The current 32-bed hospital tends to about 1,200 patients a year. Sheffield said the average length of stay is seven days, after which patients are released into a plethora of follow-up support services.
The new facility will cost $34 million.
Half of that is coming from a loan issued to Mind Springs from the Bank of the San Juans, which will be repaid through normal operational channels.
An additional $13.75 million was raised through a multi-year philanthropic fundraising effort. That left a $4 million shortfall, which Mind Springs has made a significant dent in by securing a $2 million challenge grant.
According to Sheffield, a half-dozen donors came together to offer $2 million, if Mind Springs can raise the final $2 million.

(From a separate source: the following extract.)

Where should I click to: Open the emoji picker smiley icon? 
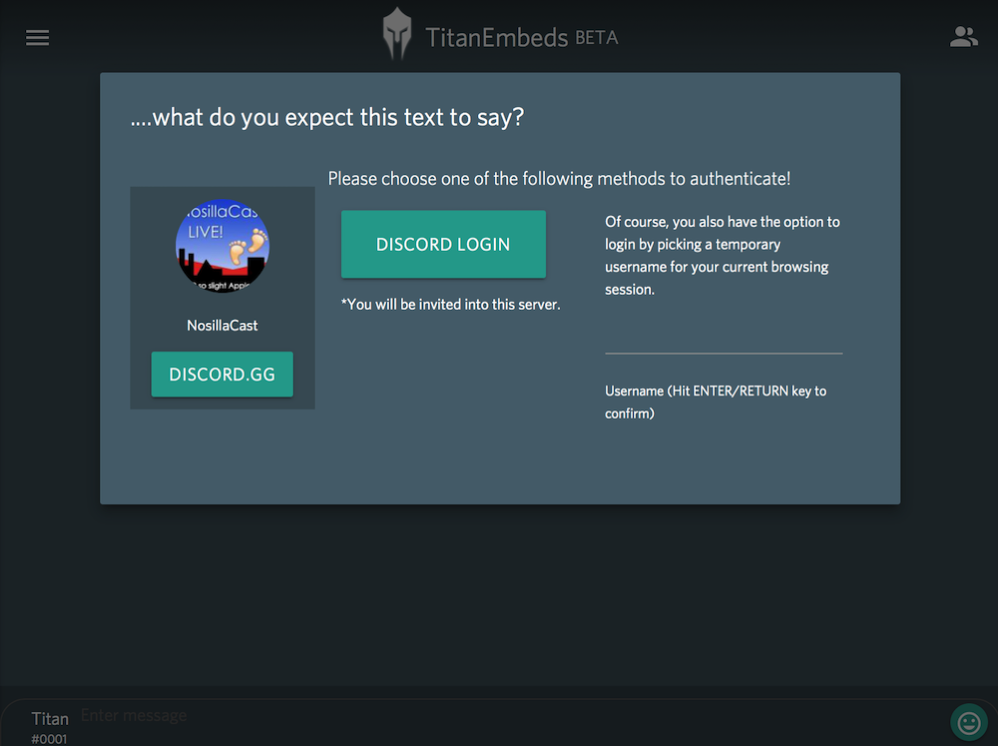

Funding for the challenge grant, announced this week in a press release, consists of a $1 million gift from an anonymous Roaring Fork Valley family, an additional $500,000 grant from the Basalt-based Alpenglow Foundation, while the $500,000 was raised from donors in the Roaring Fork and Vail valleys.
J. Robert Young, Rod & Beth Slifer and Brian Davidson, MD, co-chairs of the fundraising effort, dubbed “Building Sanctuary | Rebuilding Lives,” announced the gifts saying, “With this $2 million challenge, new donors will both double their gifts and carry us across the finish line of this critical campaign. A successful match will generate the final $4 million we need to complete construction and bring the new facility on-line this year.”

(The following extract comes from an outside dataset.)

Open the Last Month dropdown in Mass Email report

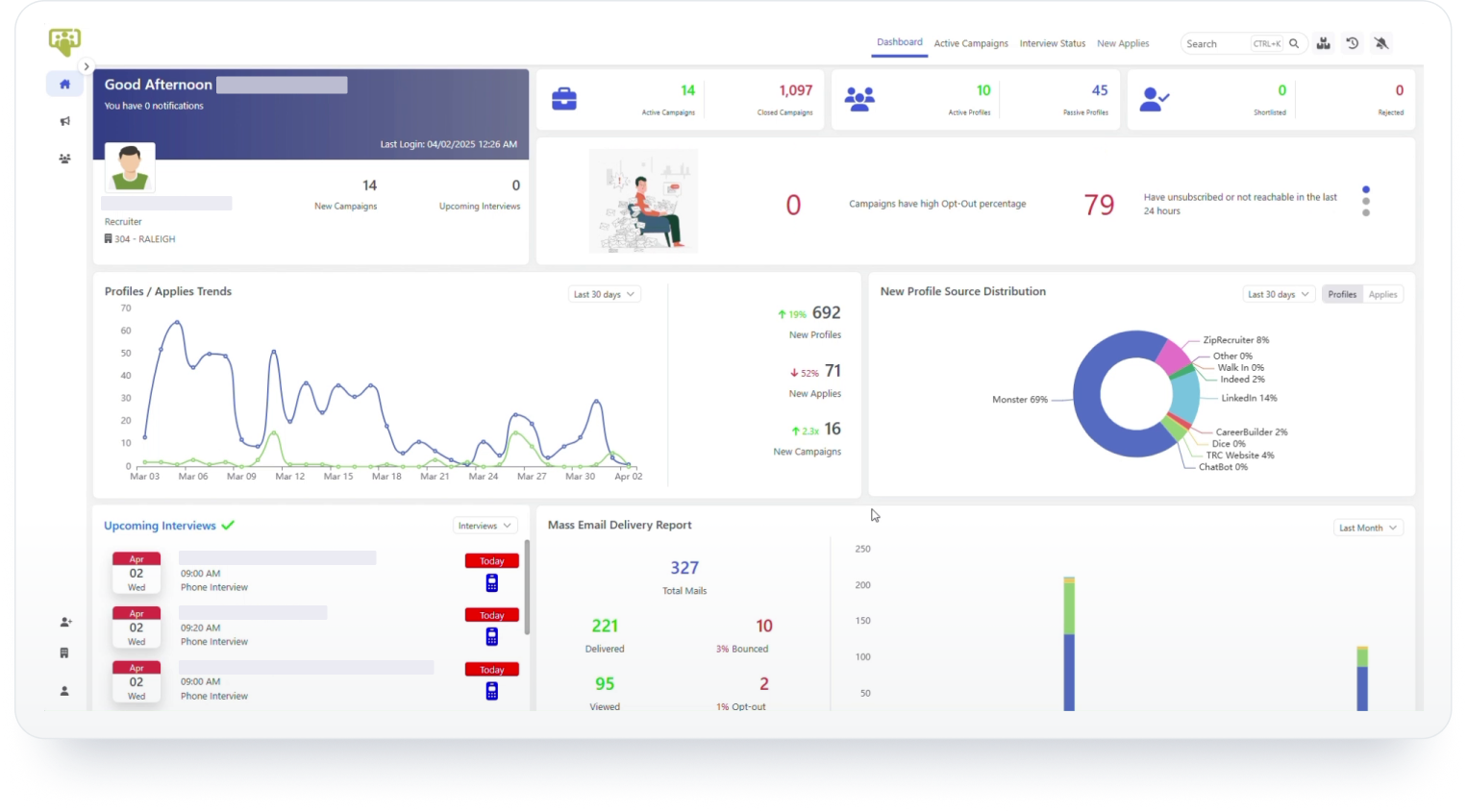[x=1367, y=528]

The campaign co-chairs extended special thanks to Poschman, saying through a press release that “Greg’s tireless leadership was instrumental in developing the challenge grant. Through local service providers, Poschman became aware of a critical shortage of psychiatric beds and that, every day, children, adolescents and adults of all ages are forced to wait needlessly in emergency rooms, and sometimes even in jail, before a bed becomes available to them.”

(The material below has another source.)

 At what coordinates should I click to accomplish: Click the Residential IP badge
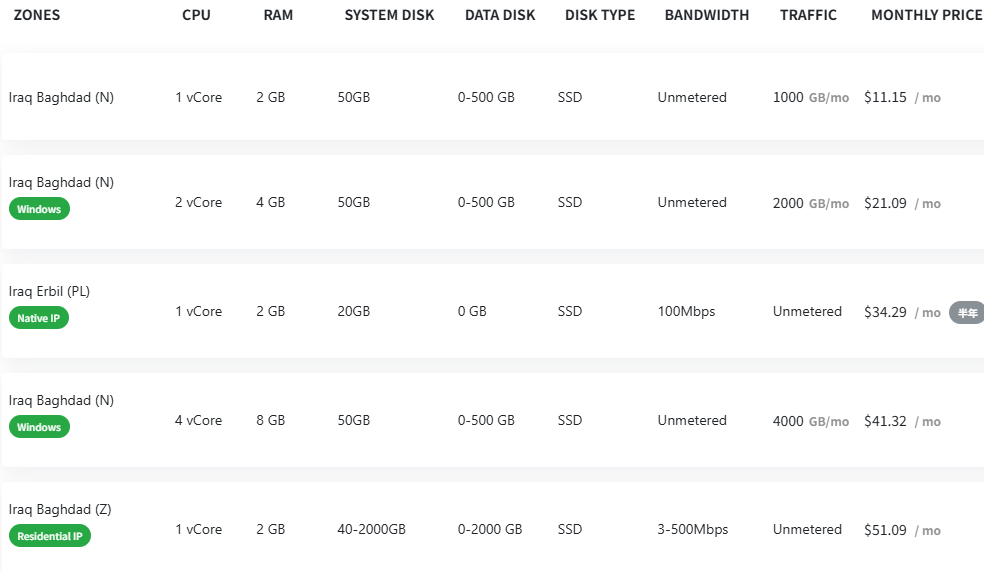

“We are all aware of the high suicide rate in this area and the opioid, meth and alcohol issues,” Poschman said. “I went and toured the place in Grand Junction. I decided to help. I got some facts and figures and talked to [Pitkin County Sheriff] Joe DiSalvo. I then posted something on Facebook.”
“Greg’s post resonated with us,” Alpenglow’s John & Laurel Catto said. “We joined him at West Springs to see the hospital’s expansion plan first-hand. The fact that the Western Slope has less than 20 percent of the national average for psychiatric beds shocked us. We are convinced that our community will benefit immeasurably from increased inpatient capacity at West Springs.”
Poschman added that, “With exactly zero inpatient psychiatric beds in our valley, local hospitals and law enforcement bear the brunt of these emergencies without the resources to handle them. We have to address this and bring more local resources to combat our exceptionally high suicide rates.”
The expanded facility gets a big thumbs up from DiSalvo.
“I think anything outside the jail environment that deals with the mental-health issue represents progress,” DiSalvo said. “I am excited about this. Our biggest challenge as a law-enforcement agency is dealing with severely mentally ill people. It is inhumane for these people to be in a jail, where they can become victims. Locking them down for their own protection is also inhumane.
“We do our best to make sure those with mental illnesses who are in our jail are properly managed, but it’s very challenging,” DiSalvo continued. “Our jail deputies have to be mental-health counselors, social workers and guards.”
Sheffield said that the majority of patients at the current West Springs facility come from Mesa County, but that the second-highest number come from the Roaring Fork Valley.
For more information on Building Sanctuary | Rebuilding Lives, the campaign for Mind Springs Health and West Springs Hospital, and to see plans for the new hospital, visit www.BuildingSanctuary.org.
Covering a 23,000-square-mile area in Eagle, Garfield, Grand, Jackson, Mesa, Moffat, Pitkin, Rio Blanco, Routt and Summit counties, Mind Springs Health offers 24/7/365 crisis response services and 13 offices for outpatient treatment.